What to produce – Identify all lines in the data containing the string "window". Copy them out.

Material to process –

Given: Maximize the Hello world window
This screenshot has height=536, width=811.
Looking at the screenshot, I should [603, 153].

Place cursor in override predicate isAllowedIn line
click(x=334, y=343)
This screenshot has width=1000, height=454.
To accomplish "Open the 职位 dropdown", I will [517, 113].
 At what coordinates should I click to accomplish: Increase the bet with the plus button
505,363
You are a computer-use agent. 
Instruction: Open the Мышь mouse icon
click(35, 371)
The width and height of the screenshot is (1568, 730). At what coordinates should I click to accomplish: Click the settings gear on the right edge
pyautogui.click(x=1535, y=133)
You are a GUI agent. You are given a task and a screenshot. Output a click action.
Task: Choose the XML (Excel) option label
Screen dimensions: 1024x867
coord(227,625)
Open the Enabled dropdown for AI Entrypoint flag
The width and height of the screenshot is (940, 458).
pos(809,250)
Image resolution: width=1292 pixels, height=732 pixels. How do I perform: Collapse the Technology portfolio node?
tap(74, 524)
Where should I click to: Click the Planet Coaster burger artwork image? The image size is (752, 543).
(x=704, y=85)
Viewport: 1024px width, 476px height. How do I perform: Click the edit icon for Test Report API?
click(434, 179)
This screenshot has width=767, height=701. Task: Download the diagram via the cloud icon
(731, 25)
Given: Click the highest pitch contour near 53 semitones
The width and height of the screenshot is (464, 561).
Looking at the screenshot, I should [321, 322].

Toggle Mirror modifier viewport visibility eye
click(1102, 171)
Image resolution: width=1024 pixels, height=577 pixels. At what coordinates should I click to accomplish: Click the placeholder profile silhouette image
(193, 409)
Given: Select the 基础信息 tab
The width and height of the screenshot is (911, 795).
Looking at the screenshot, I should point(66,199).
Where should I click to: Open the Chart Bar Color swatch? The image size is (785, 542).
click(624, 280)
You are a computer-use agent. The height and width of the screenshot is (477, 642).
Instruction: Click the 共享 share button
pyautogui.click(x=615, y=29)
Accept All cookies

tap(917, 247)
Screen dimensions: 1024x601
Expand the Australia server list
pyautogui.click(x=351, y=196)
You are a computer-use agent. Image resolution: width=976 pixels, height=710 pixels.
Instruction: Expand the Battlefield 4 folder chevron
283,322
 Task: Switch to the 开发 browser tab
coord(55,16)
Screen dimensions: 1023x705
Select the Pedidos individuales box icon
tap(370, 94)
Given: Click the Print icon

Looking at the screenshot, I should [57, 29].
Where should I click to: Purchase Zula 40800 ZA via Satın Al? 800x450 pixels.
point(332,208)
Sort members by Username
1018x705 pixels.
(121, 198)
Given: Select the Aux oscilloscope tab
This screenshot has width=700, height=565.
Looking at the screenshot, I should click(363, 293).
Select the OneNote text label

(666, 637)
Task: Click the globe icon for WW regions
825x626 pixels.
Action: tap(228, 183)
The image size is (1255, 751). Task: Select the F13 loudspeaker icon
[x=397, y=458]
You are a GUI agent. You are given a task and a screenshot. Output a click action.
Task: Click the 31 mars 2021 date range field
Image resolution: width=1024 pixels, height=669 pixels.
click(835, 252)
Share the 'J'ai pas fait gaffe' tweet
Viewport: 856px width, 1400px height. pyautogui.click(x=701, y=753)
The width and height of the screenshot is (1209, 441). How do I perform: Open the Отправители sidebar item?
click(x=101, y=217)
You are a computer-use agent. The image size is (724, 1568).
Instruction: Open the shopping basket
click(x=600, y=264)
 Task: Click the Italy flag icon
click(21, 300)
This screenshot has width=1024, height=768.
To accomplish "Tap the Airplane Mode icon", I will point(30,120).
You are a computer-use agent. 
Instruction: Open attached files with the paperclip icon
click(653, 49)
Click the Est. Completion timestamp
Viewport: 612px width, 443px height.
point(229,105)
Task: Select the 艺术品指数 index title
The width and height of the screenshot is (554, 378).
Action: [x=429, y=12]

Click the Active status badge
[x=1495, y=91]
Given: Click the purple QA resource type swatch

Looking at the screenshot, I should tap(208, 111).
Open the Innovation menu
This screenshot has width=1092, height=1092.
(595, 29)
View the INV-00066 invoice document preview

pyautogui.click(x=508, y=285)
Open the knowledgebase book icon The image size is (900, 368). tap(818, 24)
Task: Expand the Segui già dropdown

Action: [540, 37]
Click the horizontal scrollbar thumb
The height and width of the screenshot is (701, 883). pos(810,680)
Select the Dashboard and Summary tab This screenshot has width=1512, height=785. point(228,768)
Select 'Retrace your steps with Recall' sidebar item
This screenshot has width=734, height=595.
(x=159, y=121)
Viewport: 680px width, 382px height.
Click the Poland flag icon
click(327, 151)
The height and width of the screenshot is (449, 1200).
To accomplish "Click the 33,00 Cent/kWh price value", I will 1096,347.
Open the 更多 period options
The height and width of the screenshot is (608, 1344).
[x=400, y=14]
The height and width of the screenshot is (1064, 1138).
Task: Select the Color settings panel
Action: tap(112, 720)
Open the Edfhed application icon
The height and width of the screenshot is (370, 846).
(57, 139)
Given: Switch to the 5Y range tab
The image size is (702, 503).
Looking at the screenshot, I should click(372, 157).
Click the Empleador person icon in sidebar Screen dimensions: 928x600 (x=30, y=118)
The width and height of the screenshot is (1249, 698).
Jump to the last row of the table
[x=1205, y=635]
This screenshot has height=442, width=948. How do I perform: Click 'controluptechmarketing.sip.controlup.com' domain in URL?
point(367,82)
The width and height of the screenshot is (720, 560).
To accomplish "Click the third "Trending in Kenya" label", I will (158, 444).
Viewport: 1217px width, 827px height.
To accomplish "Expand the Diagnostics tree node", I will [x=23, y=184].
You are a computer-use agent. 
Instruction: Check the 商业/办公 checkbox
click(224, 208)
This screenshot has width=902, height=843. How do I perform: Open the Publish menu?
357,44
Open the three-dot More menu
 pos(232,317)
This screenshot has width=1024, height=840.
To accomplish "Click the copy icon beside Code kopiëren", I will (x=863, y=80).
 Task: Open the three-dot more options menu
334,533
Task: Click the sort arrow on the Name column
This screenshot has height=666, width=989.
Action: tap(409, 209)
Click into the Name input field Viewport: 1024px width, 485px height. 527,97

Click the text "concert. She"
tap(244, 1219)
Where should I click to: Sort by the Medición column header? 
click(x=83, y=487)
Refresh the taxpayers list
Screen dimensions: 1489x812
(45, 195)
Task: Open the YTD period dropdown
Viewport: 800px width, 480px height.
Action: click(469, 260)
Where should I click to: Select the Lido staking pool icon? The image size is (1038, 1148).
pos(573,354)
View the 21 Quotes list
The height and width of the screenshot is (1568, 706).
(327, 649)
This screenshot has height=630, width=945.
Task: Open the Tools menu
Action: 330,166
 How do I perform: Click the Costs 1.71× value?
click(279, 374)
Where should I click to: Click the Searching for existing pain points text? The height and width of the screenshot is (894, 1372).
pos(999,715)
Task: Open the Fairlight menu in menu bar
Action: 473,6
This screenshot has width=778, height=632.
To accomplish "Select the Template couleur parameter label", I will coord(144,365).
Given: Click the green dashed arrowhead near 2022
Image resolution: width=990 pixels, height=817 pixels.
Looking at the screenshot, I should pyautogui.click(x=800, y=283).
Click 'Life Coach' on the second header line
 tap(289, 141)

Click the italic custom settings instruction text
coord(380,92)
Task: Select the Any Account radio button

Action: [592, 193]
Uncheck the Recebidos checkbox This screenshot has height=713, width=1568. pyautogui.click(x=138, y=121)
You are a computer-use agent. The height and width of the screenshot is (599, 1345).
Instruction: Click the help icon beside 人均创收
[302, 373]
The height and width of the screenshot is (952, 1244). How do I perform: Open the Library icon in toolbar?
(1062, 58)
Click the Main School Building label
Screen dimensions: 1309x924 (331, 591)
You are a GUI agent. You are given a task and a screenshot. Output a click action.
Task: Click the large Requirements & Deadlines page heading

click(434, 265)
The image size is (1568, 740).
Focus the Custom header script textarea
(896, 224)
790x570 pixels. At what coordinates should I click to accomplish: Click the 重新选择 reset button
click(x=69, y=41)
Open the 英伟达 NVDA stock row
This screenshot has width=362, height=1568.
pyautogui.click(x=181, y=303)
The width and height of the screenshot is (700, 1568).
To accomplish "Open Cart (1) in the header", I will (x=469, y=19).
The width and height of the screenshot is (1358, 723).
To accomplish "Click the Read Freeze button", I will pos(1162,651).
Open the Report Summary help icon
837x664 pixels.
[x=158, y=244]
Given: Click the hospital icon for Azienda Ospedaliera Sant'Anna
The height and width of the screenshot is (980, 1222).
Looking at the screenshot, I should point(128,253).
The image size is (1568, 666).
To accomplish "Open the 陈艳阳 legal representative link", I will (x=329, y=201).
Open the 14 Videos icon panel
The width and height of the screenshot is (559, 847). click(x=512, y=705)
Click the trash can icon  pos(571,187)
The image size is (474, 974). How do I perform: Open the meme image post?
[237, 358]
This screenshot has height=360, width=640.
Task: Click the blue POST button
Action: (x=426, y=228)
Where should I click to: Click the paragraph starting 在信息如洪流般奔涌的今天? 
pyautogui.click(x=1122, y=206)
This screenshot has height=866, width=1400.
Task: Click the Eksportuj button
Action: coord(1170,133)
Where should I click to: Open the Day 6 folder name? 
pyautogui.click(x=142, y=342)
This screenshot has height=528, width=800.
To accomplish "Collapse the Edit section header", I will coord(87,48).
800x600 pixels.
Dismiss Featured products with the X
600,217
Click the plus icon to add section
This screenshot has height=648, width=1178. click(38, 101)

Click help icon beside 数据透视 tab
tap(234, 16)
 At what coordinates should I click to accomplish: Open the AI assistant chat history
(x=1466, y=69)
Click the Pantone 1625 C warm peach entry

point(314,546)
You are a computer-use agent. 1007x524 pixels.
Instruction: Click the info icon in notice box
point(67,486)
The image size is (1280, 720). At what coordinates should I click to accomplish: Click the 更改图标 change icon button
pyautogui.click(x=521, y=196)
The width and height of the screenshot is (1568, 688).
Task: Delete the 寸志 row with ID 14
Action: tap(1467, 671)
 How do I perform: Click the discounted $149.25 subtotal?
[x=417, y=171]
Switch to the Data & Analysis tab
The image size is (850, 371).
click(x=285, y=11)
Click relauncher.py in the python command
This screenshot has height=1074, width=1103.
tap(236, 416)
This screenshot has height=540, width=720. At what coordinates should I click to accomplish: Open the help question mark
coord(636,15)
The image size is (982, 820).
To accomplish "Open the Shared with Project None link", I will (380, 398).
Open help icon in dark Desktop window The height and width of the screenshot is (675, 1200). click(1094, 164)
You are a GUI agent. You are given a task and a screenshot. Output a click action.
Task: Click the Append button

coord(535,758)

Answer –
Given: Maximize the Hello world window
Open help icon in dark Desktop window The height and width of the screenshot is (675, 1200). click(1094, 164)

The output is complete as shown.